Glioblastoma (GBM) invariably develops resistance to temozolomide (TMZ), necessitating novel therapeutic strategies. This study demonstrates that inhibiting exosome secretion with GW4869 remodels the glucose metabolic phenotype to suppress malignant behavior and reverse TMZ resistance in GBM.

Methods

TMZ-resistant glioblastoma cells (U87TR) were established via concentration-gradient induction. Metabolic profiling was performed using LC-MS. GW4869’s effects were assessed via functional assays (invasion, migration, colony formation), exosome add-back experiments, and ¹⁸F-FDG PET/CT in xenografts. Glycolytic proteins (GLUT-1/HK2/PKM2) were analyzed by immunofluorescence/western blot.

Results

U87TR cells exhibited glycolytic hyperactivation. GW4869 (10 µM) suppressed invasion, migration and colony formation without cytotoxicity. It reversed TMZ resistance by downregulating GLUT-1/HK2/PKM2 and inhibiting glycolysis.
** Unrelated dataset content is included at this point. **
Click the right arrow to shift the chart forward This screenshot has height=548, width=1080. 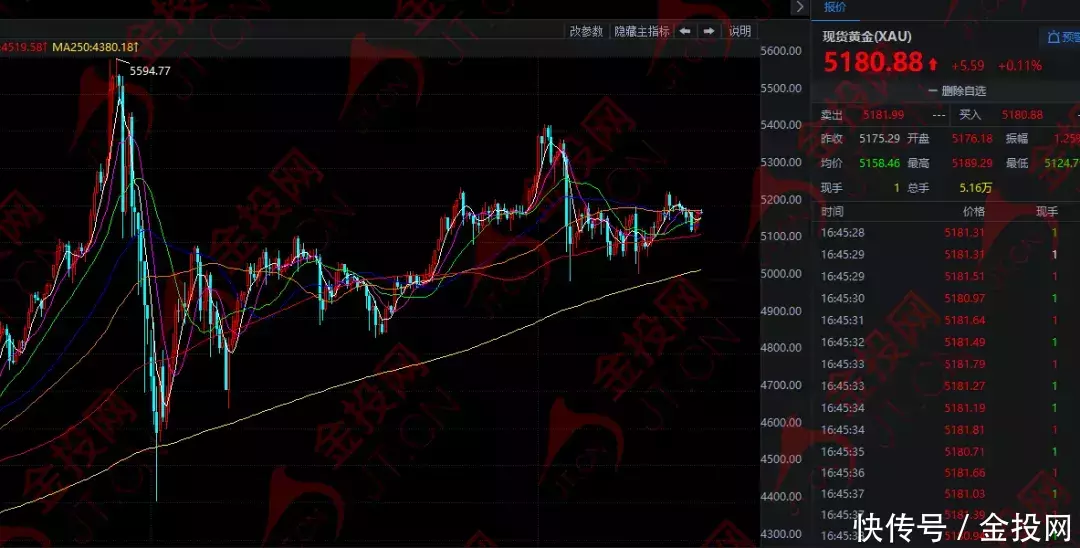point(708,31)
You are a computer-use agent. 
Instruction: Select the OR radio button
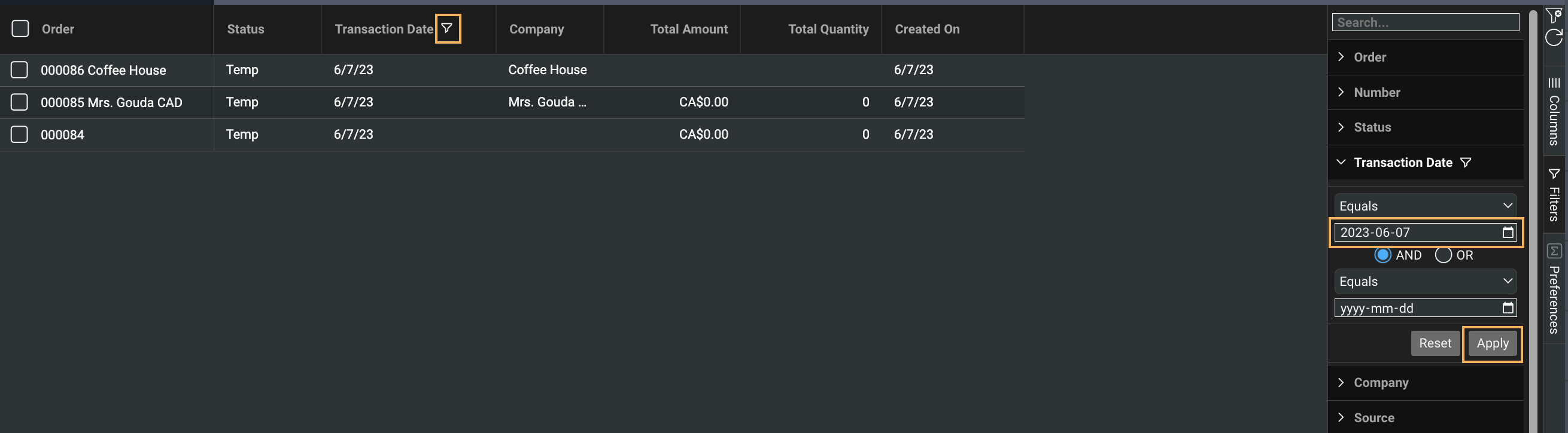tap(1443, 255)

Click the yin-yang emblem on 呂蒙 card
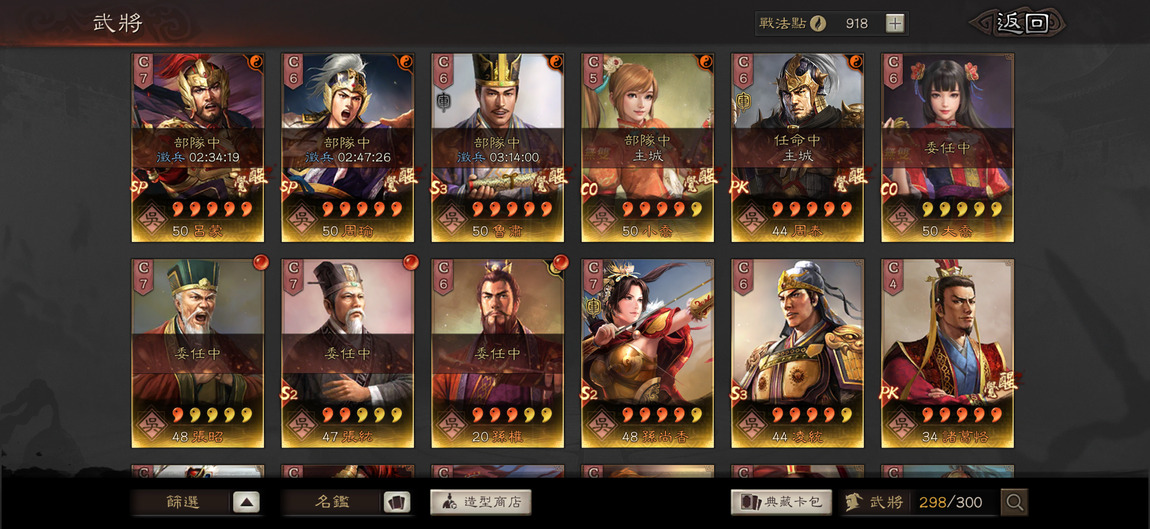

Exosomes conferred resistance via metabolic remodeling—blocked by glycolytic inhibitor 2-DG. In vivo, GW4869 reduced tumor ¹⁸F-FDG uptake by 28.0% (P < 0.01), and this reduction strongly correlated with in vitro IC₅₀ reduction.

Conclusion

GW4869 overcomes TMZ resistance by inhibiting exosome-mediated glycolytic reprogramming. ¹⁸F-FDG PET provides a clinically applicable quantitative tool for monitoring resistance reversal.